# [Solved] mldonkey is not starting

## Luc484

Hi! It's been some days since mldonkey stopped to start. It simply fails. I tried looking for some logs, but I noticed it is not logging. I tried looking everywhere but I can't find any log message. /var/log/mldonkey.log should be the place mldonkey logs messages according to /etc/conf.d/mldonkey, but there is no recent message there. I tried looking everywhere, but it seems every log file contain old messages. So, I cannot understand the problem. Isn't this strange? Am I doing anything wrong?

Thanks for any hint.Last edited by Luc484 on Mon Aug 20, 2007 1:18 pm; edited 1 time in total

----------

## ermannob

Same situation here.

And I know what I did before this problem came out: I updated mldonkey to 2.9.0-r2.

Looking at the Changelog of the ebuild, it seems that the init script was modified... I think the problem is there...

(I'm using ~x86 for mldonkey)

Reopening bug 189212?

-erm

----------

## Luc484

I don't know if the problem was the upgrade to -r2, but my version is that too.
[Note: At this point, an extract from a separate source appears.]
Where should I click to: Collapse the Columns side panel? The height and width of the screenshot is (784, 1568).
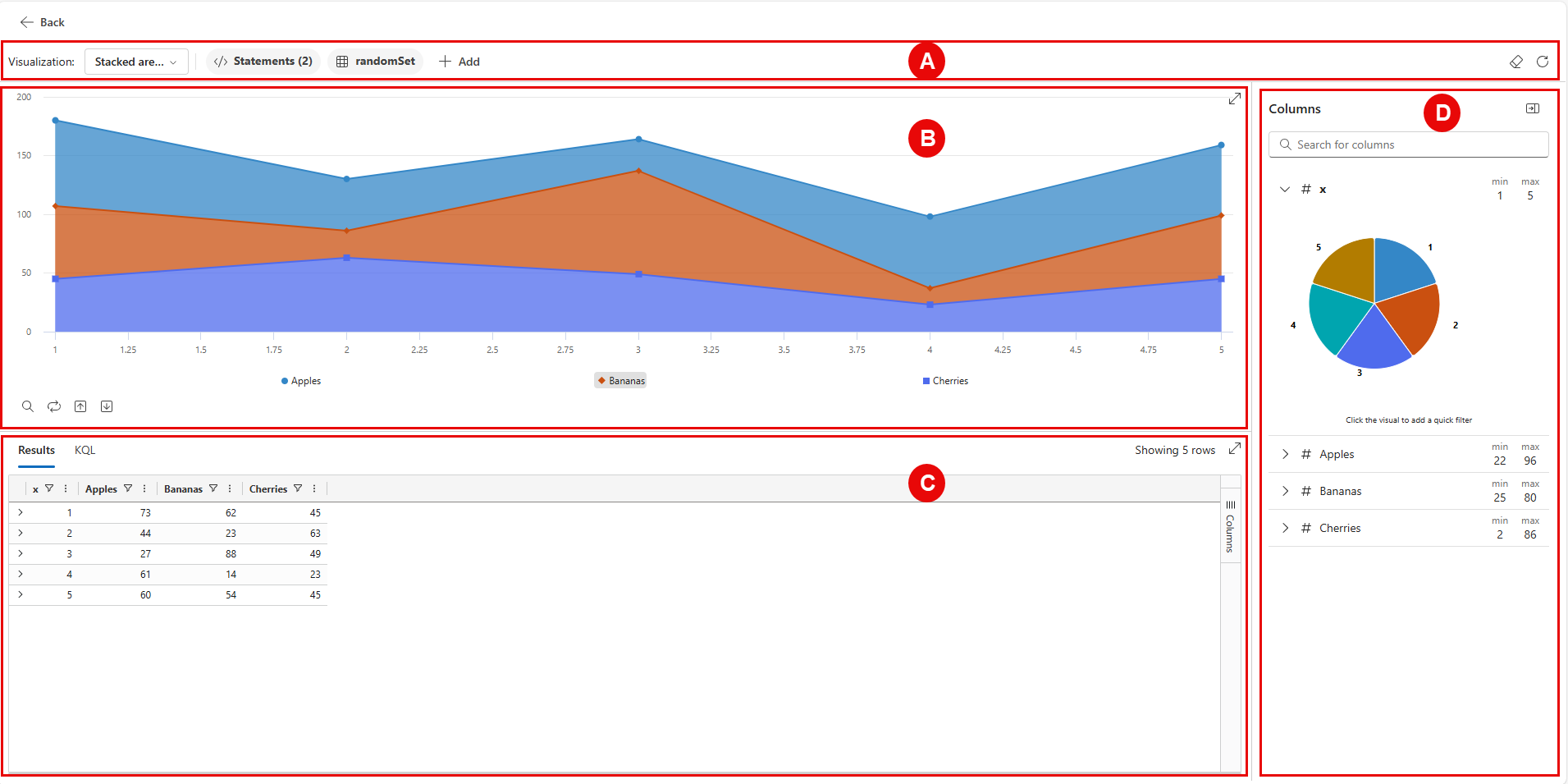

Anyway, I just solved the problem following the 'Clean install' procedure found on the mldonkey home page. No problems now it seems. I don't like this solution, but I think I can mark the thread solved anyway if you can solve the problem as well.

----------

## ermannob

Solved changing owner of mldonkey files...

Many files modified by mldonkey before 2.9.0-r2 were owned by root. With 2.9.0-r2 they weren't accessible anymore by mldonkey.

After setting those root's files to p2p's, mldonkey started working again.

(also mlnet.log was owned by root, that's why mldonkey wasn't able to log errors).

----------

## Luc484

Yes, you're right. I noticed that too. I tried this solution but it didn't work. Maybe I didn't find them all, that's why it didn't work for me.

----------

## marcelser

I solved the problem by removing the --background option in /etc/init.d/mldonkey where the start-stop-daemon line is. When you do this mldonkey will print out the messages to the console and you can see the error message. 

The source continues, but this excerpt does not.